Why am I writing this? Because this is not a game or a frustrating news story to me anymore. People that I love will be affected if the sequester happens. These people have real lives that will change significantly if they do not get paid or are laid off. The macro vision of this mess is scary, but the micro vision is even scarier. The regular people are not really being looked at. I know where I place some of the blame for this situation, but I really don't give a rats a**. The government should be ashamed of itself. We as people should be ashamed that we voted these people into office and they can't seem to figure out how to do their jobs. There's a lot of politicking and strategy that each side has to do, but if America is about the individual, then we need to actually see the individuals lives as important to the whole. The sequester is not just a political exercise; it's real and has real life consequences for real people.

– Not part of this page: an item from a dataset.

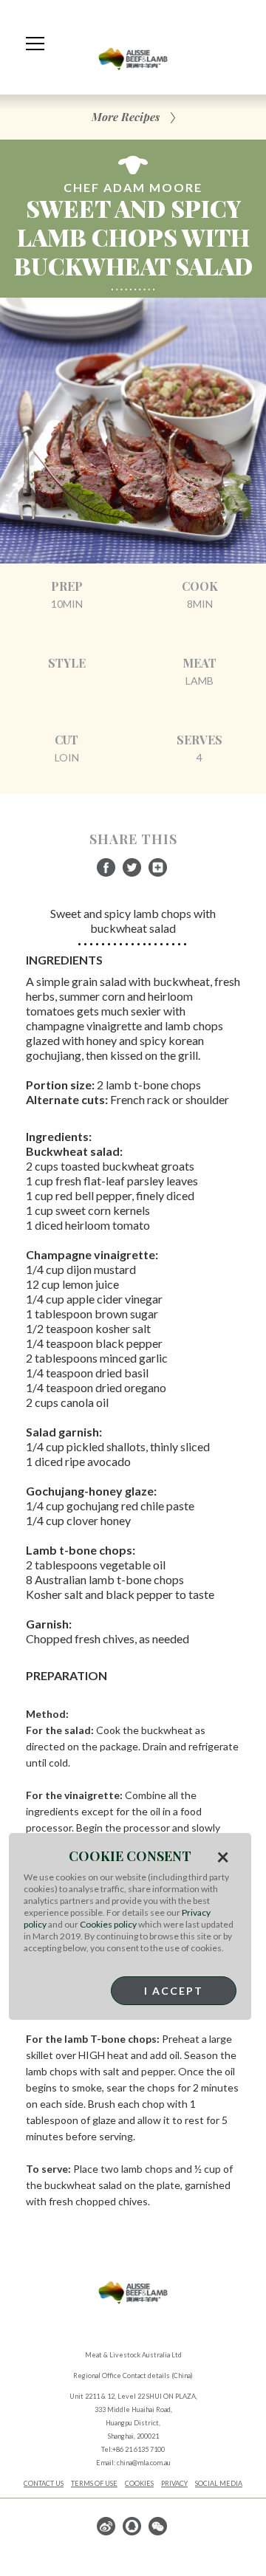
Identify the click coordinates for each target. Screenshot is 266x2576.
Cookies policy (108, 1924)
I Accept (173, 1990)
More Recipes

Wednesday, February 20, 2013

3-D Printers: A replicated gun in every household




This is the kind of thing that make the sci-fi nut in me get all geeky but scared at the same time. It's like Star Trek and Terminator mixed together. What am I talking about? The Washington Post recently posted an article about a 3-D printer that will create plastic guns -- right now. A 3-D printer? What is that you say? You tell the thing what you want and it creates it right before your eyes; layer by layer, like an inkjet printer. That's dope right? It's like living on board the Star Trek enterprise where you can just goto a food replicator kiosk and ask for whatever food you want and it just makes it right there for you. Well, we have that right now! The 3-D printer can be used to make almost anything. You want a certain type of shirt? Just add materials and feed the machine the pattern, and it will make it for you -- in your house! The implications on manufacturing alone are huge if you can make your disposable goods at home -- instantaneously. 

Here's the Terminator part -- someone is deciding to go around the proposed semi-automatic weapons ban and make a plastic gun that would be undetectable by modern equipment. This is in his house. He found the specs on, you guessed it, the internet.

Making guns for personal use has been legal for decades, but doing so has required machining know-how and a variety of parts. With 3-D printers, users download blueprints from the Internet, feed them into the machine, wait several hours and voila. 
"Restrictions are difficult to enforce in a world where anybody can make anything,” said Hod Lipson, a 3-D printing expert at Cornell University and co-author of the new book, “Fabricated: The New World of 3D Printing.” 
“Talking about old-fashioned control will be very ineffective."... 
...working in his spare bedroom, is using a $1,300 machine called the Cube, which is made by a division of 3D Systems, a large publicly traded manufacturer of consumer and industrial 3-D printing machines. The cheaper, consumer versions of 3-D printers like the one Lerol uses are only capable of printing with plastics, while more expensive, industrial-scale machines can print sturdier materials such as high-grade polymers. 
Experts expect printer prices to fall as part of the normal technology curve. (Think about the price of flat screen TVs five years ago. Or a computer two decades ago.) 
And that makes Lipson, the Cornell expert, nervous because cheaper machines could help people make cheap guns for one-time use. 
“The threat is not of 3-D printing military-grade weapon components from standard blueprints on industrial 3-D printers,” Lipson said. “The challenge is that [do-it-yourself] 3D printers can be used by anyone to print rogue, disposable and shoddy guns that could be used to fire a few rounds, then be recycled into a flower vase.”

A flower vase!?!?! You can make a gun, shoot a person and then put said gun in the recycling bin to be made into vinyl flooring. And anyone -- anyone -- will be able to do this if you have enough money to buy an over the stove mounted microwave, because that probably how much it's going to cost. If you can buy the computer you are reading this blog on, you can buy a device that will make whatever you have specs to feed it. That, my friends, is Star Trek when the Borg come.  As that drone is coming to get you for not paying that parking ticket, you can just replicate a firearm to "protect yourself". Neat world, isn't it?